22 abril 2010

William Faulkner: Santuario (1). Epifanía.

La fuerza de la prosa de Faulkner es algo que no voy yo a descubrir a estas alturas: hay narración pero también, en ciertas frases y en muchos pasajes, una acentuación que rebasa lo puramente narrativo y es como si las páginas del gran autor estadounidense se llenaran de epifanías. Vemos cosas que están y no están en las palabras elegidas, en las imágenes propuestas, y que necesitan para ser completas la experiencia del lector -lógicamente- e igualmente una disposición especial, una apertura de mente que en ocasiones aleja a algunos de unas obras singulares, irrepetibles. Faulkner no es que exija esfuerzo, sino que pide concentración, abandono, deseo de asombro y descubrimiento. "Santuario" es un libro en el que lo esperable no sucede, lo sabido no destella, lo inevitable se escapa entre las manos y entre los ojos. Pocas veces encontrarnos unas escenas tan intensas, profundas, llenas de honda literatura-sea esto lo que sea: epifanías-. Hay una escena al principio, cuando un hombre, Gowan Stevens, que busca emborracharse por tercera vez en el mismo día, lleva a una casa perdida en el campo a su amiga Temple y y la deja sola mientras trata de conseguir el licor: estupefacta, atemorizada y dolorida tras un accidente con el coche que conducía Stevens, ella está en la casa extraña y la embargan sensaciones que Faulkner describe con imágenes inesperadas, epifánicas: "En el pasillo se había hecho todavía más oscuro. Ella se quedó sobre la punta de los pies, escuchando, pensando: tengo hambre, no he comido nada en todo el día.

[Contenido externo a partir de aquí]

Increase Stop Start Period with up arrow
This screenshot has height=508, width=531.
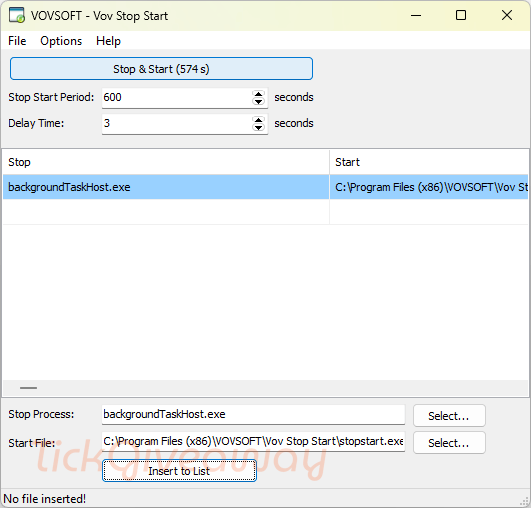coord(259,94)
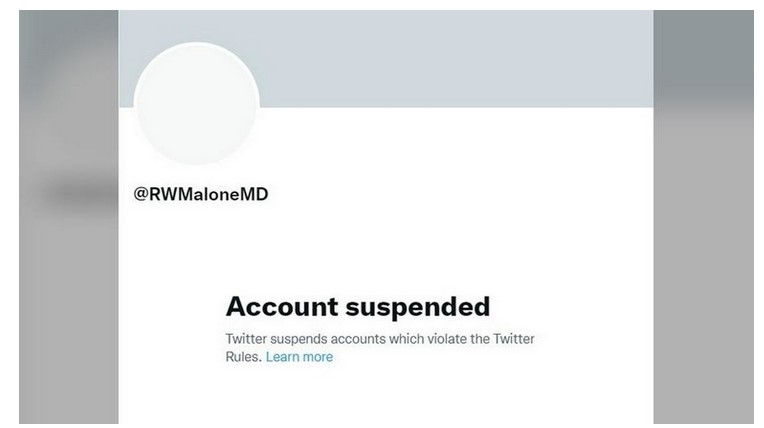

Pensando en la escuela, las ventanas encendidas, las lentas parejas marchando hacia el sonido del timbre de la cena; y en su padre, sentado en el portal de la casa, con los pies en la barandilla, mirando al negro que se halla cortando el césped." Allí está ella, llena de temor, pero a su cabeza lo que viene es la imagen reposada de su padre, y sabemos que es algo deliberado, que Faulkner da una pista, muestra indicios, narra sabiendo muy bien lo que se hace. El lector apresurado, el lector perezoso no ve nada más, se salta estos pasajes y corre detrás de la acción, de lo que lo va a emocionar con imágenes claras, contundentes, fáciles de ver. Quizás haya que esperar a la relectura, o aflojar el ritmo: entonces la novela es como un pastel de mil sabores, sorprendentes todos, bien engarzados y disueltos, un goce para los sentidos.